Emergenza immigrati, vertice speciale dell’Unione Europea
Redazione

Per l’emergenza immigrati inizia a muoversi anche l’Unione Europea, più volte tirata in ballo specialmente dall’Italia per la sua scarsa attenzione al problema, nonostante le tante dichiarazioni di intenti che si sono succedute fino ad ora. Una bozza che sta circolando e che dovrebbe essere sottoposta all’approvazione dei leader della UE, parla di maggiori risorse per l’operazione “Triton”, ma anche della distruzione dei barconi sui quali vengono caricati i profughi, prima che gli stessi siano effettivamente utilizzati per il trasporto.

Queste distruzioni dovrebbero avvenire presso i porti in cui sostano, principalmente in Libia. Per quanto riguarda le risorse, si parla di un possibile raddoppio sia per l’anno in corso che per il 2016, in modo da aumentare le possibilità di ricerca. Risorse che sarebbero destinate anche a paesi quali l’Egitto, la Tunisia, il Niger, il Mali ed il Sudan, e che dovrebbero essere utilizzate per rafforzare il controllo delle frontiere di questi stati e fermare il passaggio di clandestini, che una volta arrivati in Libia, vengono poi caricati sui barconi e fatti viaggiare attraverso il mediterraneo.

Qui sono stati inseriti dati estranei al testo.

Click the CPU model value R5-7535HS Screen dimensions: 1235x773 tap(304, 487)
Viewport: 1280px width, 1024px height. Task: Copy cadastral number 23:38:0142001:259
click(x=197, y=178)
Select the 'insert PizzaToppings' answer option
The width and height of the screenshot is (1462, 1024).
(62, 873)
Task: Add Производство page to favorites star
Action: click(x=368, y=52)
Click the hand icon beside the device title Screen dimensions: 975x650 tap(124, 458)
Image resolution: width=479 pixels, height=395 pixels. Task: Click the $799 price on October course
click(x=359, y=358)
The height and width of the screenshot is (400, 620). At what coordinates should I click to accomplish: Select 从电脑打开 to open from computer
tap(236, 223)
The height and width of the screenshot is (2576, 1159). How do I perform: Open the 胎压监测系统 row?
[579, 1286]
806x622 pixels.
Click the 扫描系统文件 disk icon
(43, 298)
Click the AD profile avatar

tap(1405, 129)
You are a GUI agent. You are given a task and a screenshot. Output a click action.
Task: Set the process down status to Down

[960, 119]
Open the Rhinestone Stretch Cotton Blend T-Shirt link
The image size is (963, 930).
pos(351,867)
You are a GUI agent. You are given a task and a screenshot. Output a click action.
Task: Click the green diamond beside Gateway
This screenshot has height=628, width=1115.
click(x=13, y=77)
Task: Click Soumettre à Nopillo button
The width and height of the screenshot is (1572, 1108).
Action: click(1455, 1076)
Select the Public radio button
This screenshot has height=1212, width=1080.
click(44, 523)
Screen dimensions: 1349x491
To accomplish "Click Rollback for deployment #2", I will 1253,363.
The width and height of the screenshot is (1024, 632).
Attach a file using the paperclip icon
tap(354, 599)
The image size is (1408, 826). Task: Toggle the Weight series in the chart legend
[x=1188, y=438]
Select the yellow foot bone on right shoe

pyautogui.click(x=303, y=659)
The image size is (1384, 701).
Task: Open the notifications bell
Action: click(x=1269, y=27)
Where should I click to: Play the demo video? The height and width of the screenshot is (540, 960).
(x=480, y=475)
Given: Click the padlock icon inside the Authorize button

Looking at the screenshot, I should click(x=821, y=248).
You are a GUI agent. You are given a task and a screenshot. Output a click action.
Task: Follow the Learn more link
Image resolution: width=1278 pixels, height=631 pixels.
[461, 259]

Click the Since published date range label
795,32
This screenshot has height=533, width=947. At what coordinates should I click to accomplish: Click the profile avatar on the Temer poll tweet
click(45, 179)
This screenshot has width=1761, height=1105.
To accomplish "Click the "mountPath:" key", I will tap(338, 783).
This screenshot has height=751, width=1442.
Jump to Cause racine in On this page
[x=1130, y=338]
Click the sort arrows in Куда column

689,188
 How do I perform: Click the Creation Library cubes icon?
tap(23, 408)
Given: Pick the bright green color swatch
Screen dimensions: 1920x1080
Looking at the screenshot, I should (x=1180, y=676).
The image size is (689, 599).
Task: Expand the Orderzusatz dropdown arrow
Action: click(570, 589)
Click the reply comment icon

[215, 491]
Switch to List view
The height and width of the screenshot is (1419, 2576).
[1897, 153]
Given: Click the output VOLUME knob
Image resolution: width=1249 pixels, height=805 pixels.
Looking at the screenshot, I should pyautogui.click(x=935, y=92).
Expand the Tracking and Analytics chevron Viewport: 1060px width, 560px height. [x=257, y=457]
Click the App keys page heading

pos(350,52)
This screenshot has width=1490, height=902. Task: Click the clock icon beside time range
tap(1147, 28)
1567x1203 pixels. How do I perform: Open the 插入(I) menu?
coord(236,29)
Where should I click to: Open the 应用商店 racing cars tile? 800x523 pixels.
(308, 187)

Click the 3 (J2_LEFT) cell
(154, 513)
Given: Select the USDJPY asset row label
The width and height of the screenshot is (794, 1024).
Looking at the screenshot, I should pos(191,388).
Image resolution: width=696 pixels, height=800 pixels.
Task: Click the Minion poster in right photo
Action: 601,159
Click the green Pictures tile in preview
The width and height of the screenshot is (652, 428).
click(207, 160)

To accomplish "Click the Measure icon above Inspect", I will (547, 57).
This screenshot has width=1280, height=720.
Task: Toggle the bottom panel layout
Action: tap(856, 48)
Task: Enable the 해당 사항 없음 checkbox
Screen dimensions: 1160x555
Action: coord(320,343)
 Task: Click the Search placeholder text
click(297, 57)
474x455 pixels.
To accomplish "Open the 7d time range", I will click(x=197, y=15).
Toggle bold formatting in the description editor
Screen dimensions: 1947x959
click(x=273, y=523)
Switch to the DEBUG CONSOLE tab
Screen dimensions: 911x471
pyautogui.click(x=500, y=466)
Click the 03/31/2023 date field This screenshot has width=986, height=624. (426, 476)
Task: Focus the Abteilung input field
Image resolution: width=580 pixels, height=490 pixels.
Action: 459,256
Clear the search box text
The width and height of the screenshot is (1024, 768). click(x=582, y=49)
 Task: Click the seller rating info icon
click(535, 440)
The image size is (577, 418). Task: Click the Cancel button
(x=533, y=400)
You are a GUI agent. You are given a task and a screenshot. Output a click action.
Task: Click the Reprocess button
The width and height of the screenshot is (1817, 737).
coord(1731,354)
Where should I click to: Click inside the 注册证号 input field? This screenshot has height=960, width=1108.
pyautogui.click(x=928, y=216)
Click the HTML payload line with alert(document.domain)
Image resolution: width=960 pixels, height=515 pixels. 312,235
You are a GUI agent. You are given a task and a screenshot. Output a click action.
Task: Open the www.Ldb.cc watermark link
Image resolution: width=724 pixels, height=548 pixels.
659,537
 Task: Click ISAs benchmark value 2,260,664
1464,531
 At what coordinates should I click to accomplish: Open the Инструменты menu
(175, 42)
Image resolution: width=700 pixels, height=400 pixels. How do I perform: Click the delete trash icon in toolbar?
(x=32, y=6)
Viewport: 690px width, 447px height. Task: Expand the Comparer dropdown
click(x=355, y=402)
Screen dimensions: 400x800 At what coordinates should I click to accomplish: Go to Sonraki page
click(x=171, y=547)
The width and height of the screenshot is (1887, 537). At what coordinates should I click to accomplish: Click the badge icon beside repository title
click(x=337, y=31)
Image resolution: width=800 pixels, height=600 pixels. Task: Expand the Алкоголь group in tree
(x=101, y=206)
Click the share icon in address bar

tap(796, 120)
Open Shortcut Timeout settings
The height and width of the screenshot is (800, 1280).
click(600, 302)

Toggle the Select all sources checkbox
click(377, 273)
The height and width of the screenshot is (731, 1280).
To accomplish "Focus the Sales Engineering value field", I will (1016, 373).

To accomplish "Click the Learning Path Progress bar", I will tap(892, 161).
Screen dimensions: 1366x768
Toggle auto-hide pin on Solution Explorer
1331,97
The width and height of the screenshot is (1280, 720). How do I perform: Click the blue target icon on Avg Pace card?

Si pensa inoltre ad un programma di “rapido rientro” dei migranti irregolari, ed a maggiore aiuto per quei paesi definiti “in prima linea”, tra i quali l’Italia. Il 90% dei migranti arriva in Italia su barconi provenienti dalle coste libiche e pertanto il problema deve essere risolto anche alla fonte. Nelle ultime due settimane si sono avuti due naufragi, i più gravi di sempre, nel primo circa 400 vittime e nel secondo, circa 700. Se si guardano i numeri, nel 2014 a fine del mese di aprile, i migranti morti erano 96, quest’anno, il numero è salito a circa 1600; sono numeri allucinanti e che esprimono direttamente la gravità della situazione in cui si trova sia il nostro paese che le persone che decidono di affrontare questo viaggio delle speranza.

Oltre al numero dei morti, anche quello delle persone arrivate in Italia è veramente oltre il pensabile; dall’inizio dell’anno gli arrivi sono stati 23.700, 11mila dei quali nelle ultime settimane. Molti anche i minori, circa 1900, in grande maggioranza non accompagnati. Andando a vedere i numeri totali dello scorso anno, si nota che sono arrivati 166mila immigrati, ma anche che le domande di asilo sono state solo 70mila, a conferma che il viaggio della speranza, per molti, è verso i paesi del nord Europa, e l’Italia rappresenta solo una tappa di passaggio. Una mancata registrazione che consente di non essere costretti a rimanere in Italia come è invece previsto dalla Convenzione di Dublino.